■ **Source extract**:
····················
While guidelines for bronchiolitis aim to reduce gratuitous tests and treatments, one-third of infants presenting at EDs with bronchiolitis receive an unnecessary intervention, according to a new global study.

International ED practice patterns for infants with bronchiolitis

For infants with symptoms of bronchiolitis, viral testing, blood tests, and chest x-rays are discouraged in most cases. Antibiotics are not recommended as treatment.

In a study published in Pediatrics, Amy Zipursky, MD, of the Hospital for Sick Children and the University of Toronto, and colleagues, reviewed records for 2,359 infants aged 2-11 months diagnosed with bronchiolitis during the year 2013. The data came from a network of 38 EDs in the Australia, Canada, Ireland, New Zealand, Portugal, Spain, the United Kingdom, and the United States.

Dr. Zipursky and colleagues found that, while 8% of infants in the cohort had been treated with antibiotics, 33% had received at least one nonrecommended test, with rates ranging widely across regions. In the United Kingdom and Ireland, for example, only 15% received such a test, compared with 50% in Spain and Portugal.
····················
(Dataset entries)

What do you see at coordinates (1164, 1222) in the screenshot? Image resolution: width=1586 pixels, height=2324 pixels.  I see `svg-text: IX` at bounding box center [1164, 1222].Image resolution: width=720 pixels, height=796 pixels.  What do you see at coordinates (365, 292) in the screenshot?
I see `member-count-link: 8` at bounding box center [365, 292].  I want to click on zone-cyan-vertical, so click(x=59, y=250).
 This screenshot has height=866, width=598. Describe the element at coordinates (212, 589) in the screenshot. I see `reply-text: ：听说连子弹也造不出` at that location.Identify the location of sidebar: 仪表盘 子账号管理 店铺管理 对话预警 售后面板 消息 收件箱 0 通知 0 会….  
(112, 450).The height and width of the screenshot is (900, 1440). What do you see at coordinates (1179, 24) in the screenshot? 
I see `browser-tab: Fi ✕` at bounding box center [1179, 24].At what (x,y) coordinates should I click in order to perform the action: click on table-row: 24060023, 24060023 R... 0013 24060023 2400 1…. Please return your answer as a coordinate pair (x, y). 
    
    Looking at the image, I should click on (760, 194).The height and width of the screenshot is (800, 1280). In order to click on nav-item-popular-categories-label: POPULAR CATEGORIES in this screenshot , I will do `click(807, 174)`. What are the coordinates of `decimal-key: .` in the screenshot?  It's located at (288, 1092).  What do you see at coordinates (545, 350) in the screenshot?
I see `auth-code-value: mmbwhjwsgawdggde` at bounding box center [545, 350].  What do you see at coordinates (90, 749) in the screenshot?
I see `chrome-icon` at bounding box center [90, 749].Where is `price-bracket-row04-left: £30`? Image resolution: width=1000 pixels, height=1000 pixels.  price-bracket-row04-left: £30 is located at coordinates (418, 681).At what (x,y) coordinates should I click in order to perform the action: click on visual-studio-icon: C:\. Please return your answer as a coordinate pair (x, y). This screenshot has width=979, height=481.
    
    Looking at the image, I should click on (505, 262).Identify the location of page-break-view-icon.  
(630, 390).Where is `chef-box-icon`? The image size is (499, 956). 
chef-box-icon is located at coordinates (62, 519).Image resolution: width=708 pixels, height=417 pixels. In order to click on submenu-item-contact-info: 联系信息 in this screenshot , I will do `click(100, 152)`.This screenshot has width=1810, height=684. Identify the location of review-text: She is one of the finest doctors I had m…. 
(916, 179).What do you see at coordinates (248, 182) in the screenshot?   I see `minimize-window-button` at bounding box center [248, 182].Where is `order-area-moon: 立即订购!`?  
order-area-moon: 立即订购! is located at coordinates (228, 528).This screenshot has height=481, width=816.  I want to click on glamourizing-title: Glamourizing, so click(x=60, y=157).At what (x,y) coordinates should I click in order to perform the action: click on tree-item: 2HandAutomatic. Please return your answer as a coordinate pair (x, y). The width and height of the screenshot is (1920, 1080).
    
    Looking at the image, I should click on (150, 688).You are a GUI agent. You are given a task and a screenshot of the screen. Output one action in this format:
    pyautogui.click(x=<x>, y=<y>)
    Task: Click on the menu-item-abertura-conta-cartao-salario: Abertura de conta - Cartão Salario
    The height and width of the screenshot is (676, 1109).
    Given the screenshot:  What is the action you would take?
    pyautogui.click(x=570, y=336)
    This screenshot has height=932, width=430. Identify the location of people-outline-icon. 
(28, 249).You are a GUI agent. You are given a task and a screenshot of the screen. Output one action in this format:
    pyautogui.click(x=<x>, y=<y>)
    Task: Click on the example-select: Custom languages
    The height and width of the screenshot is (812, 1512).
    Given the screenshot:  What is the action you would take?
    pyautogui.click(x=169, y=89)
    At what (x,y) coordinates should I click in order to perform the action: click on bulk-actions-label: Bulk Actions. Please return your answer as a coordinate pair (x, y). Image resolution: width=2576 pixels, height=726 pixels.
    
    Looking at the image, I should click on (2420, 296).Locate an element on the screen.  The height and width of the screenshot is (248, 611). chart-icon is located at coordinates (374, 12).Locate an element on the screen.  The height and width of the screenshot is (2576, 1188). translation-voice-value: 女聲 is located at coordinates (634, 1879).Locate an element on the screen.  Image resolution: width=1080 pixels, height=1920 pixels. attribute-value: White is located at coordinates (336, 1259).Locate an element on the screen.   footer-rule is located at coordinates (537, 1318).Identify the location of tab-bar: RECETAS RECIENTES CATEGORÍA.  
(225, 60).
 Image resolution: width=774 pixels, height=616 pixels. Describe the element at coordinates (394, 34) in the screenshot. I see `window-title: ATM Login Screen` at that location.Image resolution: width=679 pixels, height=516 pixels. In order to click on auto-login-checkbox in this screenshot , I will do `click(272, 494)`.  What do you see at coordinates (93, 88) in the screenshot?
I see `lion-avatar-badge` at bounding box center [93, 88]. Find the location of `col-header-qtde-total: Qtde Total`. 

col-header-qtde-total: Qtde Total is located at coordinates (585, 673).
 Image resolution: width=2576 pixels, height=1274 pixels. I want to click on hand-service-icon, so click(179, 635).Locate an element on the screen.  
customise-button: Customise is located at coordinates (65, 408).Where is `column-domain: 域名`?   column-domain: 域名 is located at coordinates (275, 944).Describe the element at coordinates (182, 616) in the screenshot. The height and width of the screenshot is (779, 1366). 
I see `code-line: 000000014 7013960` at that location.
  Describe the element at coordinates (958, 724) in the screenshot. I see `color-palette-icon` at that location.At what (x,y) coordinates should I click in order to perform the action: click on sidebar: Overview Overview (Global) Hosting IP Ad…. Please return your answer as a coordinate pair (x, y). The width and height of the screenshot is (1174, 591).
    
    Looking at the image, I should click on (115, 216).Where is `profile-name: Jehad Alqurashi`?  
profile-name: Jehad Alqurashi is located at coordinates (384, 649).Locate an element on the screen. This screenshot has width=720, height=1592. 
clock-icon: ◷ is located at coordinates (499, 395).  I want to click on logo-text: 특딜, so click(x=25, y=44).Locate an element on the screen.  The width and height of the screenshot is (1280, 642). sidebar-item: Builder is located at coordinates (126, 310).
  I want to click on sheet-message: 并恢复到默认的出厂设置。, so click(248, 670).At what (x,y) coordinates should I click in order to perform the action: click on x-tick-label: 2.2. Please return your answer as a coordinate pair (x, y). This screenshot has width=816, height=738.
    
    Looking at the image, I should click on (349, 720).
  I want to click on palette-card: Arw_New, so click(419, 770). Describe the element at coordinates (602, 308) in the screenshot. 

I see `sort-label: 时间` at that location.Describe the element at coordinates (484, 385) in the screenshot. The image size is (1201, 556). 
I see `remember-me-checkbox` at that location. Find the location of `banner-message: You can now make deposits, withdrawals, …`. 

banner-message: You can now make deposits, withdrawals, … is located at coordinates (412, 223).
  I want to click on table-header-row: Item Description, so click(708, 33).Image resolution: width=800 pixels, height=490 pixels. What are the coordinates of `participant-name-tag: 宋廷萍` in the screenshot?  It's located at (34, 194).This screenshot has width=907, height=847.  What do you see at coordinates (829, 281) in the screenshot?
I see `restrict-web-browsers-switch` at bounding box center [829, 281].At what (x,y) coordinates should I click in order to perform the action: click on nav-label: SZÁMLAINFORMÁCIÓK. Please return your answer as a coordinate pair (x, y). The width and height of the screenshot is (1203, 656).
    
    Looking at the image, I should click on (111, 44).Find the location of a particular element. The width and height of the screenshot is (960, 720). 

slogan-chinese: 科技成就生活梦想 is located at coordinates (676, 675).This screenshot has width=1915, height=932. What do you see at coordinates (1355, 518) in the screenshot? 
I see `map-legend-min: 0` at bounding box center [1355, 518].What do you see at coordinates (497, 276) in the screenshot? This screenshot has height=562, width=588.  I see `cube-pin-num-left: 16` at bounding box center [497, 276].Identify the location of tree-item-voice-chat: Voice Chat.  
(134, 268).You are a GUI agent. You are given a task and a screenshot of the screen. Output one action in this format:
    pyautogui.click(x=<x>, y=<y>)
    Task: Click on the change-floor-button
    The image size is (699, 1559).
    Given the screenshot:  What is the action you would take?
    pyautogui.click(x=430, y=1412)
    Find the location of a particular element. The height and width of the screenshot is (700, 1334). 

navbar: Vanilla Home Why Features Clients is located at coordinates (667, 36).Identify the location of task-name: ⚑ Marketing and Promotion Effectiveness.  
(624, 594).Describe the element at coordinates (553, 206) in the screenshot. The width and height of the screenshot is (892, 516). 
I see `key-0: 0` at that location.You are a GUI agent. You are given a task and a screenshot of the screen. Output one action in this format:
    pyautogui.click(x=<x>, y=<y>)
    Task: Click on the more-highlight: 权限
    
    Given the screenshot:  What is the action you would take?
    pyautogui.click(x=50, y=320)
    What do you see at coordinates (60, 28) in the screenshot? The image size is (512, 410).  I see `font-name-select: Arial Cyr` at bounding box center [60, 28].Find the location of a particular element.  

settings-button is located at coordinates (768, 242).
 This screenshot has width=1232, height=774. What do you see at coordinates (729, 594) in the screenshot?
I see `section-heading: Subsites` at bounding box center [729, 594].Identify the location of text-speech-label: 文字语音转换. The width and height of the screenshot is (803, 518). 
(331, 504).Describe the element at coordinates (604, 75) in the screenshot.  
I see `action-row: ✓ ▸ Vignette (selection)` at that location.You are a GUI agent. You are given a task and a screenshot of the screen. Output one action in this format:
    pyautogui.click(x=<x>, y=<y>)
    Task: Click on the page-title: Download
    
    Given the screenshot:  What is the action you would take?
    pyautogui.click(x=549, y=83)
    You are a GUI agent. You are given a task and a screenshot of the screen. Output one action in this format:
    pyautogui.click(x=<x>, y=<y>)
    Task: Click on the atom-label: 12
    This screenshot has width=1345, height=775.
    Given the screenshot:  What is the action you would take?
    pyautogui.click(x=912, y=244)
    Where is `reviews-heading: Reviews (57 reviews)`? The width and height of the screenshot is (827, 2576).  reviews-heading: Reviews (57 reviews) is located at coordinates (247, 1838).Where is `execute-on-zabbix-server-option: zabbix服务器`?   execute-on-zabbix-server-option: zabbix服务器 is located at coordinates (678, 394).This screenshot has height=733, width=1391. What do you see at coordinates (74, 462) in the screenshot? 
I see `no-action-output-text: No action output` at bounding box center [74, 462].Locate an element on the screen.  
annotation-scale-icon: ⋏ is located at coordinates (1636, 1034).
····················
■ **Exercise set**:
**1)** Using the bronchiolitis extract, explain why the study treats the tests and treatments it counted as unnecessary.
**2)** Repeat the passage of the bronchiolitis extract starting at "In a study published" and ending at "the United States.".

■ **Answers to each task**:
**1)** Bronchiolitis guidelines aim to reduce gratuitous tests and treatments. For most infants with bronchiolitis symptoms, they discourage viral testing, blood tests, and chest x-rays, and they do not recommend antibiotics. Interventions outside these guidelines therefore count as unnecessary.

**2)**
In a study published in Pediatrics, Amy Zipursky, MD, of the Hospital for Sick Children and the University of Toronto, and colleagues, reviewed records for 2,359 infants aged 2-11 months diagnosed with bronchiolitis during the year 2013. The data came from a network of 38 EDs in the Australia, Canada, Ireland, New Zealand, Portugal, Spain, the United Kingdom, and the United States.